Worker fetches the seed, respects robots.txt, walks links breadth-first within limits, and posts each fetched page back through the document ingestion path.
Live progress via GET /collections/{id}/crawl/{job_id}/stream (SSE), driven by polling the job row every two seconds.
Terminal statuses are completed, failed, cancelled. The job row stays around for history.

State#

Collections, documents, ACLs, ACEs, crawl configs, crawl jobs, graph views — MariaDB.
Chunks + embeddings — Weaviate, one class per collection-slug, tenant tag in every object.
Graph nodes + edges — Neo4j, labelled with tenant and collection ids.
Document blobs — S3 via the document-store client.
Re-chunk / re-extract state — denormalised onto the collection row (rechunk_status, graph_reextract_status plus counters).

The ACL chokepoint#

The v2 correctness invariant is "search and retrieval never return data the calling user lacks READ on." That's enforced by a single function — filter_results_by_acl — that every search, list, and graph result passes through before serialization. Any new surface that returns documents or chunks must route results through that chokepoint or the property tests fail.

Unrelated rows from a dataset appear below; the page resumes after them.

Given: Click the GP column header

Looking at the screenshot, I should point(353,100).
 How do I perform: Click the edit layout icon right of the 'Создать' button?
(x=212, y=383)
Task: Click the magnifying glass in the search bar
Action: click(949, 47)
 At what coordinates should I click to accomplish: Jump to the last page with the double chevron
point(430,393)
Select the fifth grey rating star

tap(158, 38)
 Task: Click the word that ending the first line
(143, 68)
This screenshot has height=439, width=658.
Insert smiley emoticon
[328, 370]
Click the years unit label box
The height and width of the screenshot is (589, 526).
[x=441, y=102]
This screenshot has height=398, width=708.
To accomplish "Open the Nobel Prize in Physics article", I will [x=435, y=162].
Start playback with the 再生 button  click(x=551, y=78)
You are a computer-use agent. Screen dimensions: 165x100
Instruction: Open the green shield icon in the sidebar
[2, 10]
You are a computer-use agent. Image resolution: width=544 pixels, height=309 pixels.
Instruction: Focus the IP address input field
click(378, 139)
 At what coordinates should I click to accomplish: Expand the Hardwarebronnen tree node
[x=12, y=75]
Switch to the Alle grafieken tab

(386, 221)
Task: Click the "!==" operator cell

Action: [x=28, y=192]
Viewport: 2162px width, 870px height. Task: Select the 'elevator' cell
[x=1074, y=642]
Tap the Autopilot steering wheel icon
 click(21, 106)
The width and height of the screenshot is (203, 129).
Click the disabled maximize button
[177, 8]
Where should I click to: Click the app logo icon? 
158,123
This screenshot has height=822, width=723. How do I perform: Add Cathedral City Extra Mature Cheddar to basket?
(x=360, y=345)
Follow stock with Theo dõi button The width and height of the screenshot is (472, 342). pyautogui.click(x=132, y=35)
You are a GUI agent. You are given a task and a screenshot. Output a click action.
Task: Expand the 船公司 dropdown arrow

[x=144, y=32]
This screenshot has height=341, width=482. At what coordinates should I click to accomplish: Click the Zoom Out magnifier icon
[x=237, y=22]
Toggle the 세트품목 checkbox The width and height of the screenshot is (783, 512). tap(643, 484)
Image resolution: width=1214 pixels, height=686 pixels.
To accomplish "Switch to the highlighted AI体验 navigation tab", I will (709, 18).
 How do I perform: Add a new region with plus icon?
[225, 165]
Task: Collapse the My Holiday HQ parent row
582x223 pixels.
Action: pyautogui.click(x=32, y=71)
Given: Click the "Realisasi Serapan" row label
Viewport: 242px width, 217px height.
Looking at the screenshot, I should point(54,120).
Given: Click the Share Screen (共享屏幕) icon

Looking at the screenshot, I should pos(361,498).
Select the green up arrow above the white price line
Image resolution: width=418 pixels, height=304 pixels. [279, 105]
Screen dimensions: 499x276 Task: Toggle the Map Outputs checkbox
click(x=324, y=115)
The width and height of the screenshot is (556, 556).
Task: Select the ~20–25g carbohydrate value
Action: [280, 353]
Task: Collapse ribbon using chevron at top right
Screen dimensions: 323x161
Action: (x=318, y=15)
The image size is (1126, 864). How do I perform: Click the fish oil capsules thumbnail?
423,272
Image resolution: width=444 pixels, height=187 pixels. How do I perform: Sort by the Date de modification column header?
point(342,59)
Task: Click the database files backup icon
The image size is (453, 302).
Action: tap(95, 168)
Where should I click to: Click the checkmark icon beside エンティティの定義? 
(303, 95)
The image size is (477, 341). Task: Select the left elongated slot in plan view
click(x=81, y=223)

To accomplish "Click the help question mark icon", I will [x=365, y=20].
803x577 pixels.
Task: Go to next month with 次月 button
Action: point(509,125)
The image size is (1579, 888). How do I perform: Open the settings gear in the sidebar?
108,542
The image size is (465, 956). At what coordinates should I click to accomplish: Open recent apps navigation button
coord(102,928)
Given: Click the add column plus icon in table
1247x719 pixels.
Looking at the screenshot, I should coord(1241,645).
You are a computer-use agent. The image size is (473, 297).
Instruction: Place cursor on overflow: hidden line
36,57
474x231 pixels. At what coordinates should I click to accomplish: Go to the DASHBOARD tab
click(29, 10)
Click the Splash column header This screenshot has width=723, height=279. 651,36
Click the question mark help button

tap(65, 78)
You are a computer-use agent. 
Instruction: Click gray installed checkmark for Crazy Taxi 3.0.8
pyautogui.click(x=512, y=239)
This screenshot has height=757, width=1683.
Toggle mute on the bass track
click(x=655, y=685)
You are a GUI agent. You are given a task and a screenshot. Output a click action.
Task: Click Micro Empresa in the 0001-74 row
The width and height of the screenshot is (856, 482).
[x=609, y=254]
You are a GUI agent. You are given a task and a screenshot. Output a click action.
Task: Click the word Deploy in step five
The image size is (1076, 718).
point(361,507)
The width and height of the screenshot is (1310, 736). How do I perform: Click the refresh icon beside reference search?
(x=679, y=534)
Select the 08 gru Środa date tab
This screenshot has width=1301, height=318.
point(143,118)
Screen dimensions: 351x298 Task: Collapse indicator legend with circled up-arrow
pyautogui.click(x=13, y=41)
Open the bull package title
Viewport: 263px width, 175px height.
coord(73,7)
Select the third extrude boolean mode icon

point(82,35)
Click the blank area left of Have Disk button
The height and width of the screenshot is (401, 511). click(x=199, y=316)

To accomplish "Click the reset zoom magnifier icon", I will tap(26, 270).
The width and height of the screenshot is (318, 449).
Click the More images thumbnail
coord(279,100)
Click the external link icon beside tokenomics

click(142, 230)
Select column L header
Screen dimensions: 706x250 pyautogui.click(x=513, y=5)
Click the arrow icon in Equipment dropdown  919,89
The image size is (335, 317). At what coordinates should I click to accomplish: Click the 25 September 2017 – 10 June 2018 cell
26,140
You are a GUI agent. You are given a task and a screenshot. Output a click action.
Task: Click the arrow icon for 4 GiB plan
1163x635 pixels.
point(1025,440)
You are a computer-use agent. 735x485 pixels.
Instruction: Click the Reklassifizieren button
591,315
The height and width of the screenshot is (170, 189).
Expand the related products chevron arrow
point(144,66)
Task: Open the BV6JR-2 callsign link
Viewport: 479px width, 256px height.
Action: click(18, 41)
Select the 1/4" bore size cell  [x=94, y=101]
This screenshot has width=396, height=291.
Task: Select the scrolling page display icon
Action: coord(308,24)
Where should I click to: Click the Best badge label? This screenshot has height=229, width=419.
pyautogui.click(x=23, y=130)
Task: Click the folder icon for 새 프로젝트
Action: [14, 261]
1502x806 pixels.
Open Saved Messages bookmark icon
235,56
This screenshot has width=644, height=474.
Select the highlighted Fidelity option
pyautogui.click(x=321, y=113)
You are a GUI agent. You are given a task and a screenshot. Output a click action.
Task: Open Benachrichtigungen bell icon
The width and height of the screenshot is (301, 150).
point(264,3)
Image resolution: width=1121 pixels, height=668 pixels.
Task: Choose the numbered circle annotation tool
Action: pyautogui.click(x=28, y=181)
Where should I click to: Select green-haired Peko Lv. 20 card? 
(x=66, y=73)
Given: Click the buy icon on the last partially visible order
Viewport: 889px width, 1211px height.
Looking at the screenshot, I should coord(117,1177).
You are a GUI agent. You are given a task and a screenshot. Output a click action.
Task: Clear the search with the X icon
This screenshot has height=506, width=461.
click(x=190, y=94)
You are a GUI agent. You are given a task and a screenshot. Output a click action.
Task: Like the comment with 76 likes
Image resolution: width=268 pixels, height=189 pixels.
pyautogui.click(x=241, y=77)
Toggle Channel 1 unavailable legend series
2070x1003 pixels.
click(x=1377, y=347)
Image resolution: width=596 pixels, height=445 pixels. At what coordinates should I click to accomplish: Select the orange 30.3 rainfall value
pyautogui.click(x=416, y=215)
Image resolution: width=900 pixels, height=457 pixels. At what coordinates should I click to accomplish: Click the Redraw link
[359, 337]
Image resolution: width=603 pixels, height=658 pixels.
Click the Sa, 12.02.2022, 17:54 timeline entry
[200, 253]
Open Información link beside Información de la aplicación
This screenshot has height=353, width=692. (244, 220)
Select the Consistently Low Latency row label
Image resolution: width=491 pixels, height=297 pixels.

AclResolver.can(user, ref, Permission.X) is the underlying primitive. It walks: explicit deny on the resource -> explicit allow -> inherited deny -> inherited allow, with super-admin / tenant-admin / owner bypasses. Group expansion is transitive (mirrored from ScaiKey via the mod_scaimatrix_scaikey_nested_groups table + every-10-min reconcile cron).

Trust boundary#

The HTTP layer is the only boundary that matters. Inside the process:

The vector store query is not ACL-aware — it returns whatever matches, and the chokepoint filters.
The graph store query is the same — Neo4j returns whatever Cypher asks for, and filter_graph_results_by_acl gates it.
Re-running the resolver in two places (the chokepoint + per-document fetch in GET /documents/{id}) is intentional defense in depth; the cost is negligible against a hit-only set.

That layering exists because index-side filtering would push tenant + group + ACE state into Weaviate and Neo4j, which is operationally expensive and easy to skew. One chokepoint, exhaustively tested, beats two.

Tenant isolation#

Every ScaiMatrix row carries a tenant_id. Every Weaviate object is written with a tenant tag; every Cypher query against Neo4j filters by tenant_id in the MATCH clause. Cross-tenant reads are impossible at the storage layer — not just gated, structurally absent — because the queries that the route handlers issue never widen scope past the caller's tenant. Super-admin operations are the one exception, and they take an explicit tenant id parameter.

The same is true of the audit log: every ScaiMatrix-emitted entry tags tenant_id so a tenant admin querying /v1/audit/events?module=scaimatrix sees only their tenant's history.

Background workers#

Four arq jobs back the slow paths:

ingest_document — extract / chunk / embed / (optional) graph-extract for one document.
crawl_website — crawl a seed URL under depth + page + byte budgets, posting each fetched page through the ingestion path.
rechunk_collection — drop + recreate every document's chunks under the collection's current chunking parameters.
reextract_collection_graph — wipe and re-run graph extraction over every indexed document.

Each job updates counters on the collection row as it progresses so dashboards stay live without polling the workers themselves. rechunk_status / graph_reextract_status go through idle -> queued -> running -> completed | failed, with total, processed, failed numbers maintained throughout.

Graceful degradation#

ScaiMatrix is designed to keep the rest of the API alive when an external dependency is down:

Weaviate down — search endpoints return zero results and log a warning; ingestion stays queued until Weaviate is back.
Neo4j down — graph endpoints return zero-shaped responses with graph_available: false instead of 5xx; the rest of the module is unaffected.
Embedding model unavailable — ingestion documents stop progressing past embedding and surface the upstream error on error_message; the route layer still serves reads.

Health is reflected at /health/detailed so operators can see which backends are degraded before users report symptoms.